RAF SIMONS: THE CATWALK

Why is it that whenever we hear the Smashing Pumpkins we feel a sudden longing to be 16 again, with all the angst and frustration that entails? How great Billy Corgan and, by extension, our fair selves would have looked great in Raf. How what Raf has done now is what Corgan did back then, and at the time we didn’t quite understand it yet, we were young, but seeing it anew is exactly what we needed, still need.

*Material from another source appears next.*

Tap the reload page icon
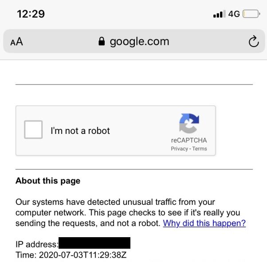267x262 pixels. [x=253, y=42]
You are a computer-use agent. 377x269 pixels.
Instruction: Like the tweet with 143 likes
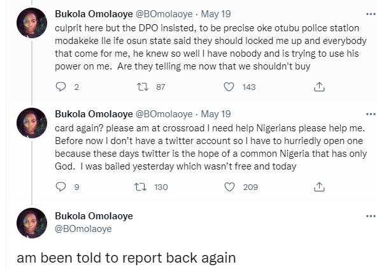(x=229, y=87)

Because, you see, while we were at the show, the clothes spoke to us. Quoted Starla at us. “I’m here. Please take me home.” We want. We really do and believe us when we say that if we coulda, we woulda. Take the clothes home, that is. And maybe have sneaked Raf in our bag, too. We could celebrate Raf’s 15th anniversary together. In peace. Somewhere quiet where we could stroke and caress. Our fingertips gently lingering over the heavy zips, brushing against the nude rubbers, grabbing at those hips encased in those narrow tops of thigh-grazing cummerbunds/skirts.

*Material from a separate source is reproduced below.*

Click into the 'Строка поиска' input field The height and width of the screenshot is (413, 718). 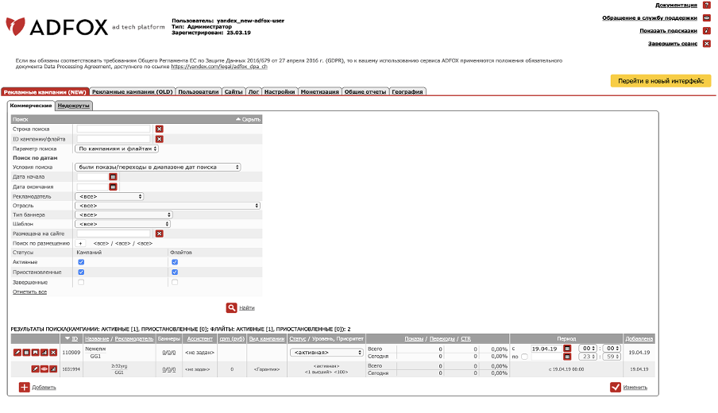click(113, 129)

All so sterile, so clinical, so clean looking. We could dispense with the latex gloves and trusty bottle of bleach, safe in the knowledge that unprotected fingers would not come away with a million microscopic bacteria molecules trapped under the fingernail. Also, clean in sprit, which let’s be honest, is something that’s a little harder to come by. After all, we’ve yet to figure out how we can sterilise someone’s soul. A mixture of boiling water and whisky doesn’t seem to do the trick – quite the reverse, in fact.

But somehow, through the medium of cloth Raf has projected a man-of-the-cloth saintliness. Something to do with the trousers – those wide, almost skirt-like, creations which bring to mind, when paired with those A-line zip tops and the cummerbund/skirt contraptions, a cassock. Which is kind of appropriate since he was inspired by his very own cleric, a certain Saint Margiela. He’s not very well known in biblical circles, we’ll admit, but we swear we saw him mentioned, if only in passing, in the Book of Job. And how Raf fused that holy aspect with a sort of hits retrospective that didn’t feel retrospective at all but new, fresh, futuristic in a sense.

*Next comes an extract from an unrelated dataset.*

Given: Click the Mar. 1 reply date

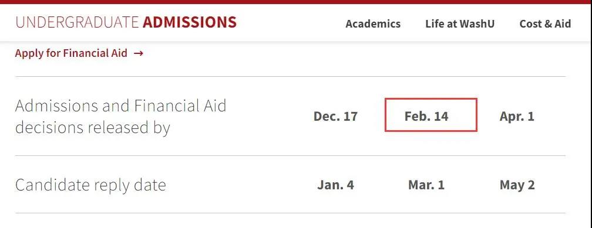Looking at the screenshot, I should (x=426, y=185).
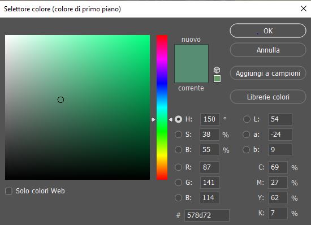Click the vertical hue spectrum slider
The width and height of the screenshot is (311, 225).
tap(162, 107)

As Saint MM once said, and we’re sure you clothes will agree that these words could just as easily glide off the tongue of your own fair creator, “I think I always look forward. But it is a nicer feeling for myself to go forward by looking backwards.” So moved we were by what we saw, we cried, sobbed hysterically from beginning to end, our heart filling with pride seeing how our boy had grown, how far he’d come and how talented he was, reinventing the notion of menswear in 15 short minutes. Again.